I really didn’t think that making such a minor substitution would’ve had such a disastrous effect, but in the end it was my novice baking status, rather than instinct, that let me down. There’s an error in the original recipe; 560g of flour should actually read 350g. I imagine this error would be a glaring one to someone with more experience but it passed me by, it was only a chance visit to their website and a click on the innocuous sounding link for ‘further tips and revisions’ (ahem!) lead me to a PDF document with a page of tips and revisions to three of their recipes. A proof reader is in trouble somewhere I fear.

So, a Sunday waking of 4am meant several hours of baking time and the Lemon Drizzle was in my sights.

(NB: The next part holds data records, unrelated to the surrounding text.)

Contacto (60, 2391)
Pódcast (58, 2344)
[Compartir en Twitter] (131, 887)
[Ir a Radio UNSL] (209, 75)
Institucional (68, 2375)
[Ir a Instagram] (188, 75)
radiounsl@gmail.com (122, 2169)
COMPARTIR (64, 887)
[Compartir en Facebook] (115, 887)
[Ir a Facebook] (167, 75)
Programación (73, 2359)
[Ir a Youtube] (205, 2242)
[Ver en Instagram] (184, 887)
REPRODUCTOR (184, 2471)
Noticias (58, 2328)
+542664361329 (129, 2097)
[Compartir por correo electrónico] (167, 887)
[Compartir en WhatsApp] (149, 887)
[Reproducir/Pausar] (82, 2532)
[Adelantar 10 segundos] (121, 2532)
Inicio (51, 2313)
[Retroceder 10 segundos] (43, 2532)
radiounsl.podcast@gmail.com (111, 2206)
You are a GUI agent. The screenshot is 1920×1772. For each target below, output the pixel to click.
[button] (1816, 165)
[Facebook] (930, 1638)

I was tempted to try again with the buttermilk substitution just to see exactly where the blame for the original failing lay, but decided that the frustration of another cake fail would be too much to bare, especially at that ungodly hour.

The baking time is 1hour 15 minutes, which is a little on the long side for a loaf tin and should’ve made me think ahead a bit, but I’m not that good at seeing the bigger picture and so placed the tin into the oven, set the timer, and popped off to clean the bathroom, as you do. I came back downstairs about 40 minutes into baking to a concerning hint of ‘burnt’ in the air. The cake had risen way above the top of the tin and was touching the element at the top of the oven. A few minutes of panic later and I’d extracted the cake with only minor damage to it and myself (and it’s never a proper baking session without an injury of some sort). After picking the smoking debris off the element and repositioning the shelf the cake was returned to finish cooking. I couldn’t believe this bloody recipe had nearly beaten me again.

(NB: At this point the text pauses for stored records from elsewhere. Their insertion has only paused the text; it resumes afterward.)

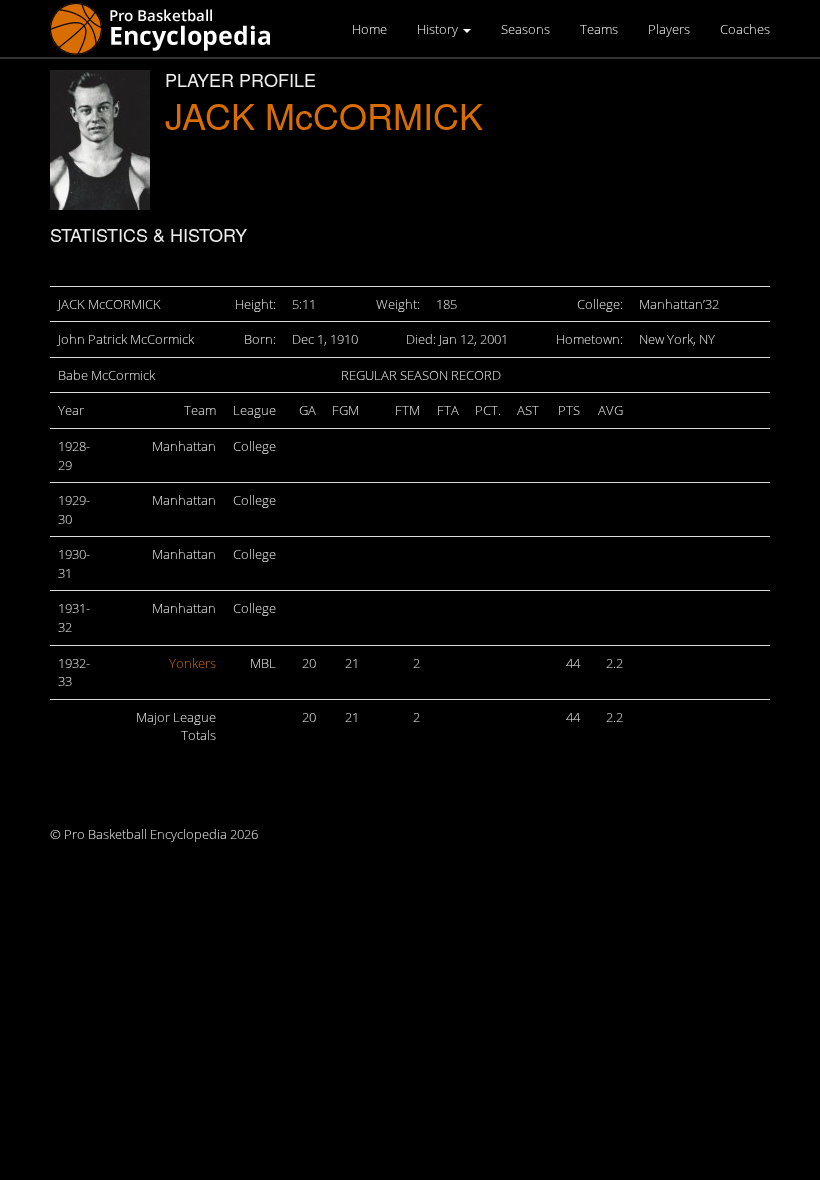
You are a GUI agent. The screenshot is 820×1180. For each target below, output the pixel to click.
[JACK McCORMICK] (100, 140)
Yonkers (192, 663)
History (439, 29)
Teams (599, 29)
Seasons (525, 29)
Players (669, 29)
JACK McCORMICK (324, 114)
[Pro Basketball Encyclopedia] (168, 27)
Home (369, 29)
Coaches (745, 29)
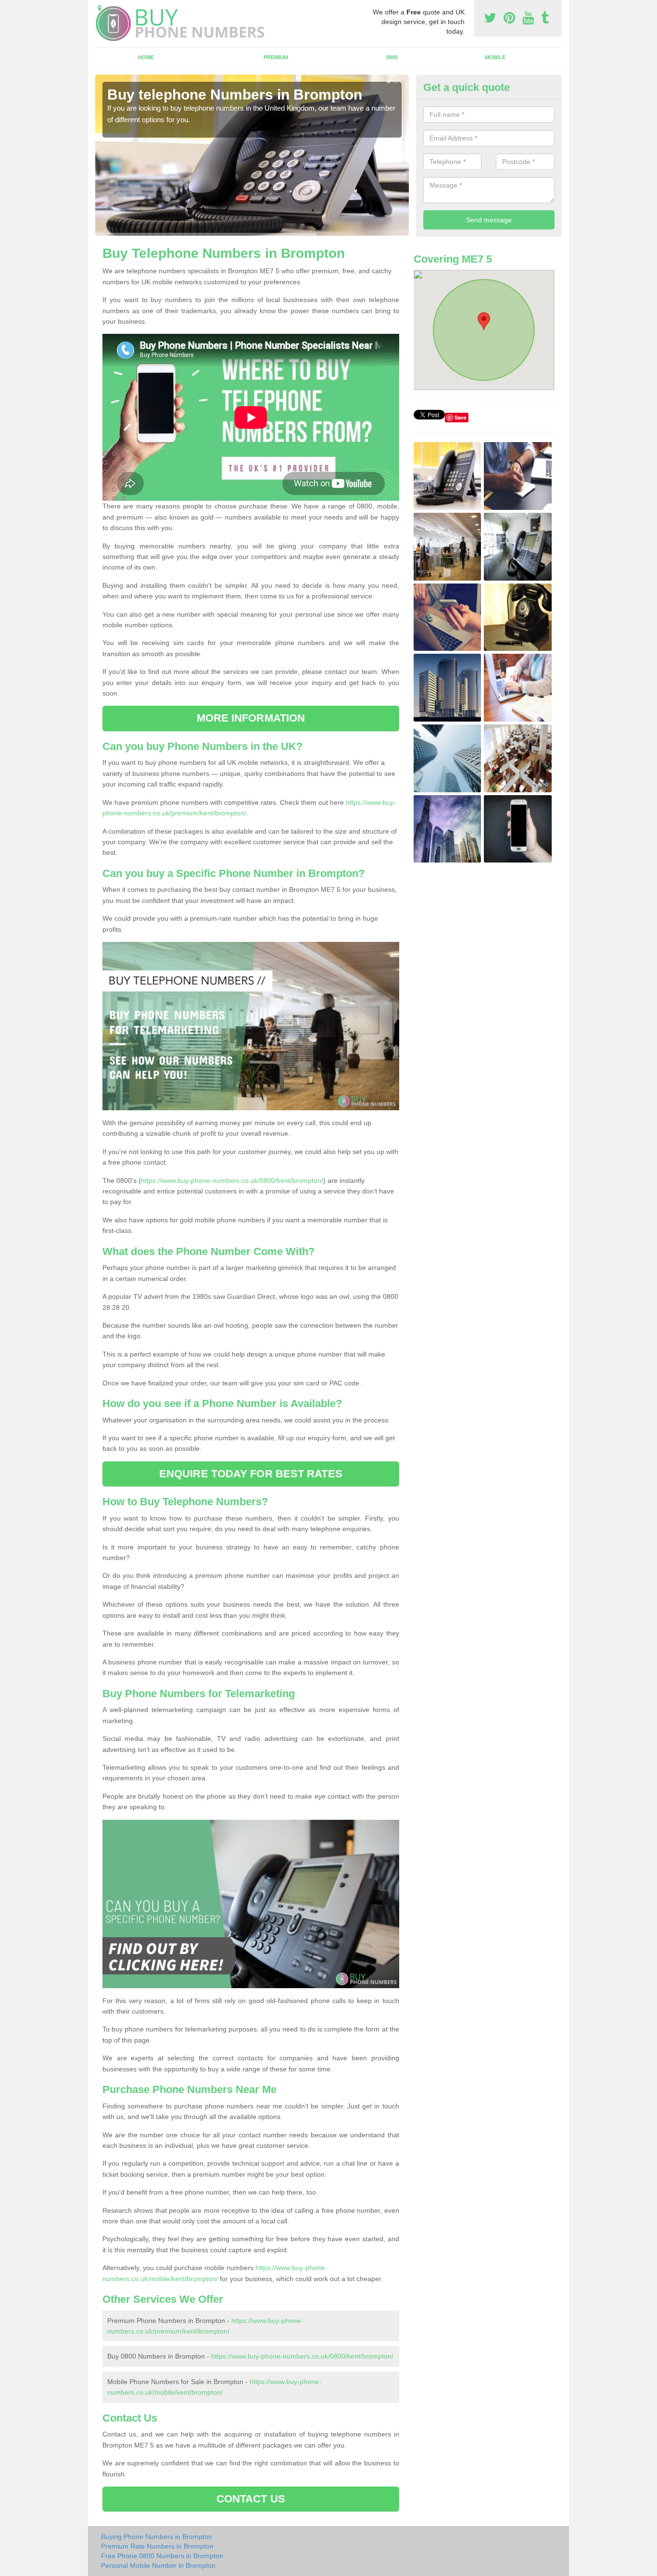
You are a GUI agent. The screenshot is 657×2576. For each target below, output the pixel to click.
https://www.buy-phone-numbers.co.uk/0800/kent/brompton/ (232, 1180)
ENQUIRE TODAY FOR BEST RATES (250, 1474)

The end result was a little on the ugly side because of the damage to the top, luckily it was destined to be sliced and distributed at work rather than presented whole – good job too.

An additional tip – should you want to bake this for yourself – is that I remembered from disaster no 1 that pouring the syrup over the cake resulted in a lot of the syrup being lost of pooling around the sides, so I made good use of a skewer and spent a long time drizzling slowly in intervals to ensure as much of the syrup as possible got into the cake.

Was the whole thing worth it? Well, I can’t see beyond the second near miss, and I feel that the authors couldn’t been more detailed in their instructions (error aside) but the resulting cake was moist and tart and seemed to go down well. It keeps, wrapped, for a coupled of days and would no doubt make an excellent base for a trifle!